Namun begitu, masyarakat suku Bugis tetap menganggap mereka sebagai laki-laki. Hanya berbeda sikap dan sifat yang dimiliki dari lelaki pada umumnya. Kaum Calabai juga tidak menganggap diri mereka sebagai perempuan.
Uniknya, Calabai dapat berperan sebagai ibu pengantin dalam prosesi ritual tradisional dalam mempersiapkan pesta pernikahan.
Calabai tidak menyamar sebagai perempuan, tetapi menunjukkan rangkaian perilaku feminin mereka sendiri yang akan disukai pada perempuan makkunrai, seperti mengenakan rok mini, merokok, dan bertindak dengan cara yang lebih seksual secara lahiriah.
Dalam masyarakat Bugis, orang calabai dan calalai mungkin tidak disetujui di beberapa tempat, tetapi mereka ditoleransi secara luas, bahkan dianggap memainkan peran penting dalam masyarakat, dan umumnya tidak diserang atau dianiaya oleh komunitas mereka sendiri.
Calalai
Kebalikan dari Calabai, Calalai ialah sebutan bagi kaum perempuan yang berperilaku seperti laki-laki dalam kesehariannya. Namun begitu, masyarakat suku Bugis tetap menganggap mereka sebagai perempuan. Hanya berbeda sikap dan sifat yang dimiliki dari perempuan pada umumnya. Kaum Calalai pun juga tidak menganggap diri mereka sebagai laki-laki.
Bissu
Gender Bissu merupakan perpaduan dari semua gender yang ada di suku Bugis. Sifat maskulin serta feminin ada pada gender Bissu. Selain itu, gender ini pun tidak tertarik dengan laki-laki atau perempuan.
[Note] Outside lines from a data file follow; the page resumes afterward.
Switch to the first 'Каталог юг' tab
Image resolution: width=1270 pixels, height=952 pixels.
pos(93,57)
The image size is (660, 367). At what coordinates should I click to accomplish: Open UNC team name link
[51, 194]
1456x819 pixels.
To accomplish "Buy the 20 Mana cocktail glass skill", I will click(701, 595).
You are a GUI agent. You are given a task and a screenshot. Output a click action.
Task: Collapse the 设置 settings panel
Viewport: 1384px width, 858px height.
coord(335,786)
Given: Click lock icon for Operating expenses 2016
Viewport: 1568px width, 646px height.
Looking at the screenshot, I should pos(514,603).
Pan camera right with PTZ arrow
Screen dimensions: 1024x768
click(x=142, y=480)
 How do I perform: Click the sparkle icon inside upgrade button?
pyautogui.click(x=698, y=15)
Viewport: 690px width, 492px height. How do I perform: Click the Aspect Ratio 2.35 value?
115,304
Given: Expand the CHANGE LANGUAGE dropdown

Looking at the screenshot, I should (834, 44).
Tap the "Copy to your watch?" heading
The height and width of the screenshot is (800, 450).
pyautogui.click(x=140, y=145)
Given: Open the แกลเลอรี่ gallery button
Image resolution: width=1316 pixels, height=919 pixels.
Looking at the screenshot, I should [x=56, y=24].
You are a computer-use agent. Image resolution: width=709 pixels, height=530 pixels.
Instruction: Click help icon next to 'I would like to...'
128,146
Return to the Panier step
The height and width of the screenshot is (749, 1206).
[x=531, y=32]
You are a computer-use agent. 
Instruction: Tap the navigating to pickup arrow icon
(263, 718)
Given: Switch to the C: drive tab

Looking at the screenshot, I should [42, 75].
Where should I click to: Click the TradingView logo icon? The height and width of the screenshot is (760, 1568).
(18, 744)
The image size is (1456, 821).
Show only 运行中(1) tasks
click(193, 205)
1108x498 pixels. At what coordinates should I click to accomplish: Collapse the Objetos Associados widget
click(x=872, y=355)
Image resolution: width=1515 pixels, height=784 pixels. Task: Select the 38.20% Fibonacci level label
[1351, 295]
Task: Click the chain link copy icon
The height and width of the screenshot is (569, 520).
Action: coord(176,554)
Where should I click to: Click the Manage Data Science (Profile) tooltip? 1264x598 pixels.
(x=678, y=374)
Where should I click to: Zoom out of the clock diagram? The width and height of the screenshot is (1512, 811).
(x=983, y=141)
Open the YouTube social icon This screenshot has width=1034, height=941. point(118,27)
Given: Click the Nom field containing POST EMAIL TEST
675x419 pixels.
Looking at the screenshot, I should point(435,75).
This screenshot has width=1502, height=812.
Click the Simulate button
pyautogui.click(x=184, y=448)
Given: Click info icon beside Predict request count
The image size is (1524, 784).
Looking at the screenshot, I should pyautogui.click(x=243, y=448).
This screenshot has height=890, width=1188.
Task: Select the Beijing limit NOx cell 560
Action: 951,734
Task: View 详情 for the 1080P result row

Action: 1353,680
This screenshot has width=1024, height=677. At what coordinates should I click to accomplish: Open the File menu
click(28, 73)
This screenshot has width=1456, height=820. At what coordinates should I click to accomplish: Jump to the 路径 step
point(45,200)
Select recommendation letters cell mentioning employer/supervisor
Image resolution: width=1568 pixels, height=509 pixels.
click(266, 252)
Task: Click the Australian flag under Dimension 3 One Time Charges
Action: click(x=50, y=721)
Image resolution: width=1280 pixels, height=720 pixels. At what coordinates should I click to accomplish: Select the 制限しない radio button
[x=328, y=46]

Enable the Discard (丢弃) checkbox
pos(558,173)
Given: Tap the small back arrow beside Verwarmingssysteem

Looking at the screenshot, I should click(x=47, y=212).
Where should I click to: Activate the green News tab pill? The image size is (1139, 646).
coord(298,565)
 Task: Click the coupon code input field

Mereka berpegang teguh pada filosofi masyarakat Bugis kuno yang mengatakan, “Manusia sempurna adalah manusia yang memiliki unsur keperempuanan dan kelaki-lakian secara seimbang dan adil.”
Gender Bissu dianggap oleh masyarakat Bugis sebagai orang suci atau spiritual dan memiliki kedudukan tinggi dan juga penting.
Bissu, seperti calabai dan calalai, menampilkan jati diri mereka melalui pakaian: mereka sering memakai bunga, simbol yang secara tradisional feminin, tetapi membawa keris yang diasosiasikan dengan laki-laki.
Banyak bissu terlahir sebagai interseks, tetapi istilah tersebut memiliki implikasi di luar biologi.
Walaupun gender Bugis sering digambarkan sebagai spektrum, Bissu dianggap makhluk spiritual yang tidak berada di tengah-tengah antara laki-laki dan perempuan, melainkan mewujudkan kekuatan keduanya sekaligus.